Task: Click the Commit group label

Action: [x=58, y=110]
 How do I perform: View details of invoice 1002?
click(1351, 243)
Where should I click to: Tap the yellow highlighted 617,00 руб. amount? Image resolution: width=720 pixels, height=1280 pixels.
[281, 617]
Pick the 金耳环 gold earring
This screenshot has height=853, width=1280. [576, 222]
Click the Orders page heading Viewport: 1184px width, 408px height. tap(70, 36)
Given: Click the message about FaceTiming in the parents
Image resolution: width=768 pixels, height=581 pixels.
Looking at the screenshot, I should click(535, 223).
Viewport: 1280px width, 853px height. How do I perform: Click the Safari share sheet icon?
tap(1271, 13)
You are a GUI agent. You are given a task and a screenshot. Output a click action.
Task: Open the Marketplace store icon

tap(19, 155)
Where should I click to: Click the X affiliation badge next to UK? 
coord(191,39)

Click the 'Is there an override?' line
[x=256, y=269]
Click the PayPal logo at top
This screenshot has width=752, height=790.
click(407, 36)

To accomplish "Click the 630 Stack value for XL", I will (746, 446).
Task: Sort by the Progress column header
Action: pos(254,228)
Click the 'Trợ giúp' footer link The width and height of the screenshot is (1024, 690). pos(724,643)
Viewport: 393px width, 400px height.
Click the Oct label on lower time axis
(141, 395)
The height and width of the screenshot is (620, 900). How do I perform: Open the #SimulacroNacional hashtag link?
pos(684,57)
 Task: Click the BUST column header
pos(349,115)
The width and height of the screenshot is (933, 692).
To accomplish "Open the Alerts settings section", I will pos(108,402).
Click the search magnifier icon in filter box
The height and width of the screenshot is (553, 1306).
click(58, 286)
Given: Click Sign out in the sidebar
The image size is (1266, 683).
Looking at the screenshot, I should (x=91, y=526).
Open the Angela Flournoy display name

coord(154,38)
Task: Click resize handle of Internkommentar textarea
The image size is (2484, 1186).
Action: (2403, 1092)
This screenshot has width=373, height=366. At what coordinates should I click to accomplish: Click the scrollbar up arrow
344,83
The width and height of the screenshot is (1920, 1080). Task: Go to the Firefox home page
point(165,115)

____________________

◆ WHAT THE TASK REQUIRES: Lay out the entries from the line containing "Viewport: 1280px width, 853px" through the line containing "tap(19, 155)", inclusive, as a two-column CSV with the headers "instruction" and "click". Give one row per entry, with its text under instruction and its answer under click, each in a single quoted field, and replace any line breaks with spaces.

◆ COMPLETE OUTPUT:
instruction,click
"Viewport: 1280px width, 853px height. How do I perform: Click the Safari share sheet icon?","tap(1271, 13)"
"You are a GUI agent. You are given a task and a screenshot. Output a click action. Task: Open the Marketplace store icon","tap(19, 155)"